After two mandates as Chair of the Digital Divide Working Group, I concluded my role at IAMCR 2025 in Singapore. A stimulating and intense experience that allowed me to witness the evolution of this research field over time. I met colleagues from across the globe, explored emerging directions in digital inequality research, and engaged in valuable discussions that I hope will lead to long-term collaborations. Some of these exchanges have already materialised in co-authored articles and forthcoming projects.
The conference itself confirmed a trend I had suspected. Reviewing abstracts this year was significantly more difficult, not because of a lack of quality, but perhaps because of too much of it. Theoretical frameworks were sharp, empirical data were solid, and the methodological designs were impressively structured.
Is this a sign that AI tools are making proposal writing more polished and strategically crafted?
If so, what are the implications for peer review and academic gatekeeping?
Are we simply reading cleaner texts, or are we mistaking form for substance?
Paradoxically, the high quality of the abstracts did not always translate into compelling presentations.

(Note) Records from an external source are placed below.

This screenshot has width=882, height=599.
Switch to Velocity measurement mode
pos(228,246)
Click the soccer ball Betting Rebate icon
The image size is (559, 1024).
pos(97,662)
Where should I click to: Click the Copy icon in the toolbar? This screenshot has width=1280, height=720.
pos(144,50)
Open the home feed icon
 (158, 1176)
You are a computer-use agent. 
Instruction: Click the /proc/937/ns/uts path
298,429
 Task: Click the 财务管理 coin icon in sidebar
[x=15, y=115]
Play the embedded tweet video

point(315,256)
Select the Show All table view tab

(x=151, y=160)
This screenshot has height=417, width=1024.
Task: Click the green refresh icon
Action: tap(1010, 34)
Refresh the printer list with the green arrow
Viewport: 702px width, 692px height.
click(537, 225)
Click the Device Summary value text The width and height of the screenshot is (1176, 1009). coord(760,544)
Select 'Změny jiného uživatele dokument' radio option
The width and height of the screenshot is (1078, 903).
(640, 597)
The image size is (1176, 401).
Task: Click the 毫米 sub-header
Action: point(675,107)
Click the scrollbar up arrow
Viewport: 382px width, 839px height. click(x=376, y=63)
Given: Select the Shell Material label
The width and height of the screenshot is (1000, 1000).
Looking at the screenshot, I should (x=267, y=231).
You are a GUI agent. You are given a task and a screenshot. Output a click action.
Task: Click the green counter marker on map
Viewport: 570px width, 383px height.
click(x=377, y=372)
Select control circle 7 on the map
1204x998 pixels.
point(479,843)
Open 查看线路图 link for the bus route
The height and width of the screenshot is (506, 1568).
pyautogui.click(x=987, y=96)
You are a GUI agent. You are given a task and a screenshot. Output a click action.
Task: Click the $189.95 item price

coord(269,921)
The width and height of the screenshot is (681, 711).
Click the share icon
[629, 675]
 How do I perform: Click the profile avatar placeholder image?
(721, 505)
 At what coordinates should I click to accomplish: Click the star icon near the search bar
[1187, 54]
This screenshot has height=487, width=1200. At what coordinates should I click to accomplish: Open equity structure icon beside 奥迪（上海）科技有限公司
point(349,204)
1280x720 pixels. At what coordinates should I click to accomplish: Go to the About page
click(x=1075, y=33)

I attended sessions outside of my working group, and the contrast was at times striking. In particular, some undergraduate students, while enthusiastic and welcome presences, delivered poorly structured presentations, often skipping theoretical grounding entirely, speaking for four or five minutes instead of the allotted fifteen, and in some cases reading slides likely generated by ChatGPT/DeepSeek.
I am glad to see more early-career scholars participating, but how do we reconcile inclusivity with academic rigour? How do we maintain the intellectual density of a conference while supporting those at the beginning of their journey?
This issue goes beyond IAMCR. It raises broader concerns about the role of academic conferences. Are we attending to exchange ideas, challenge assumptions, and build new research directions, or merely to collect content for social media? When the performative aspect of conference attendance overtakes the intellectual one, what remains of scholarly engagement?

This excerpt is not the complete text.